HUNTSVILLE, Ala. (WAFF) - The fight against COVID-19 is a world-wide effort, and the HudsonAlpha Institute for Biotechnology is leading the way here in North Alabama.
A few months ago, HudsonAlpha President and Science Director Dr. Rick Myers shared that the institute had launched an antibody study in partnership with Huntsville Hospital in hopes of developing a treatment for COVID-19.

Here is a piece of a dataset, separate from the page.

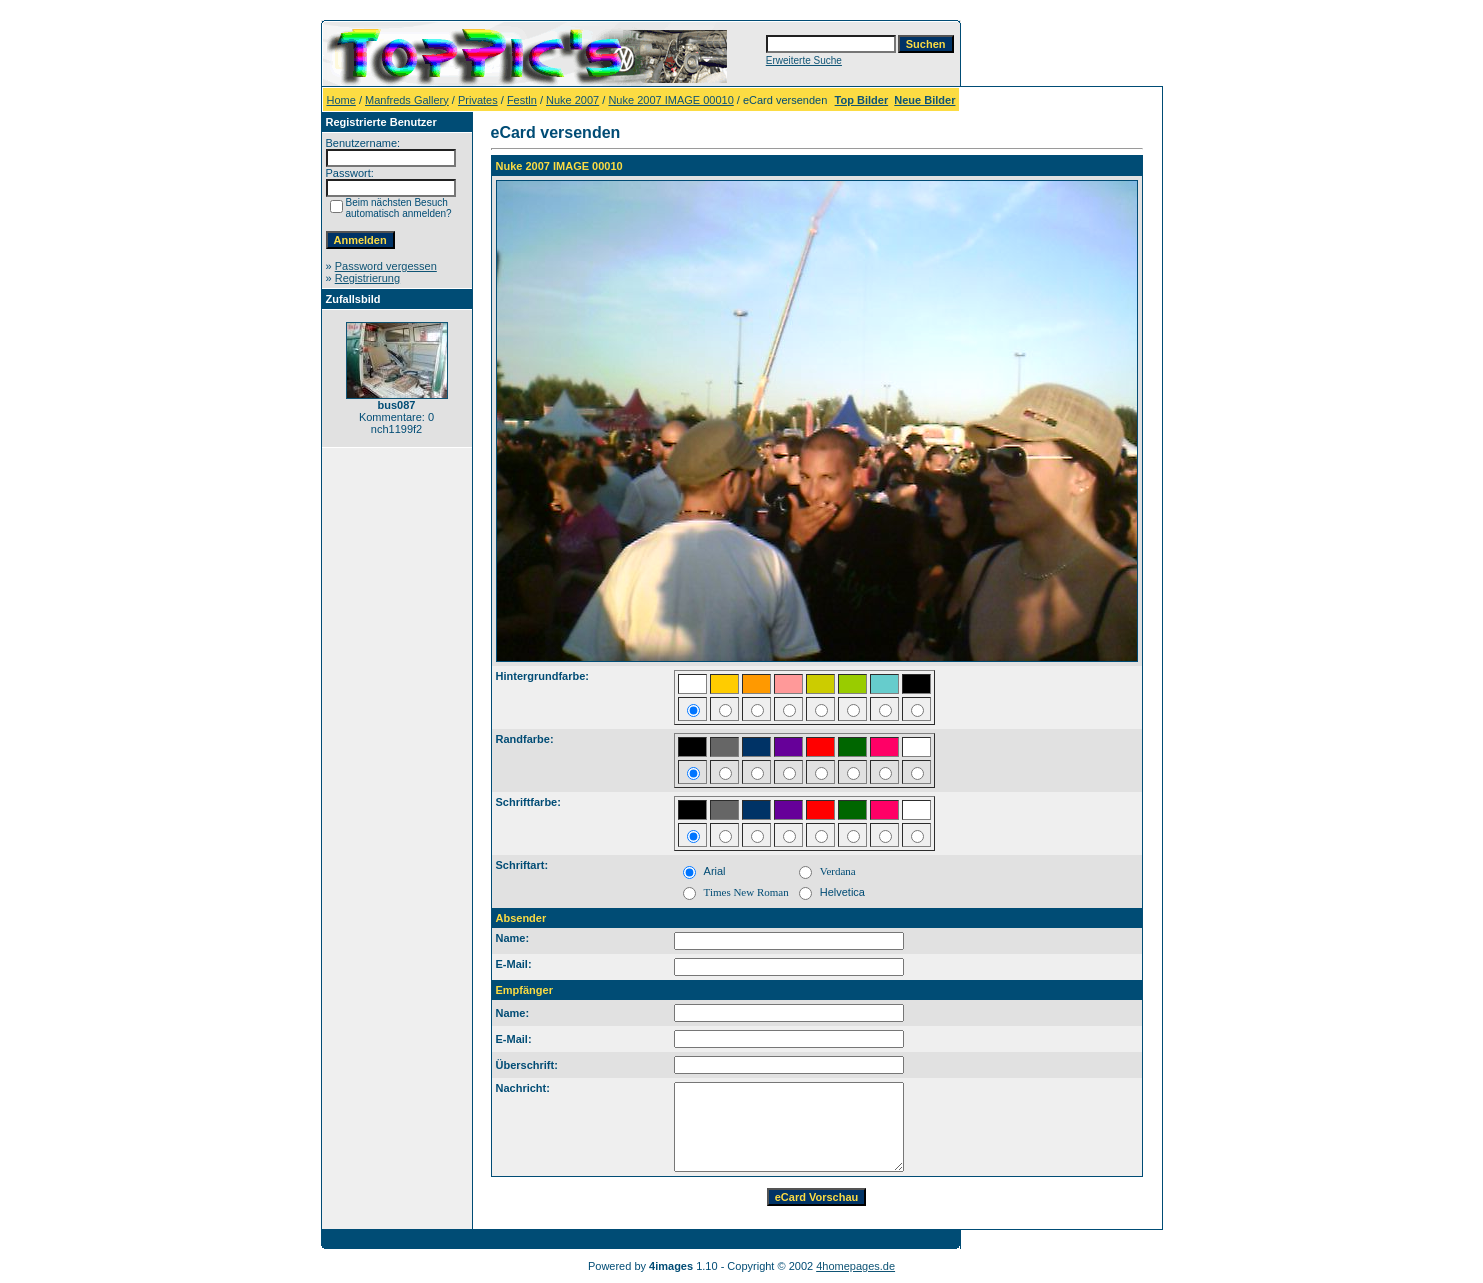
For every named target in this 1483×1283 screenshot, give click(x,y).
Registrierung (367, 278)
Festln (522, 100)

The study involved taking blood samples from patients at several intervals throughout their diagnosis, meaning the institute would collect a sample when the patient was first admitted to Huntsville Hospital, then collect another sample a few days later, then again a few days later, etc. Researchers would then study those samples to look for antibodies that react with the virus.
So far, the study has showed promising results.
“They have indeed identified from these patients antibodies that are clearly being made in response to being infected with the virus,” says Dr. Myers. “The idea there is you take that information from those antibodies and then try to develop a therapy from it.”
The timeline for testing that therapy is moving along rather steadily.
“I wouldn’t be surprised if we see that within the next month or two,” says Dr. Myers.
Still, Dr. Myers says developing a treatment for COVID-19 is going to be a joint effort with researchers from around the country and around the world.
“There’s not going to be only one treatment, only one antibody. It’s going to be what we call a cocktail. It might even be as many as a dozen or so different antibodies that you put together and then use as a treatment,” says Dr. Myers. “So, we’re really looking forward to that next step. We have arrangements with other laboratories to try to get to that point.”
In the meantime, Dr. Myers continues to stress people take proper precaution to prevent the spread of coronavirus.
“I just hope that everyone will take this seriously because we can get over it a lot easier and a lot faster if we actually follow the recommendations about wearing masks, keeping distances, washing, etc.” says Dr. Myers. “They do help tremendously.”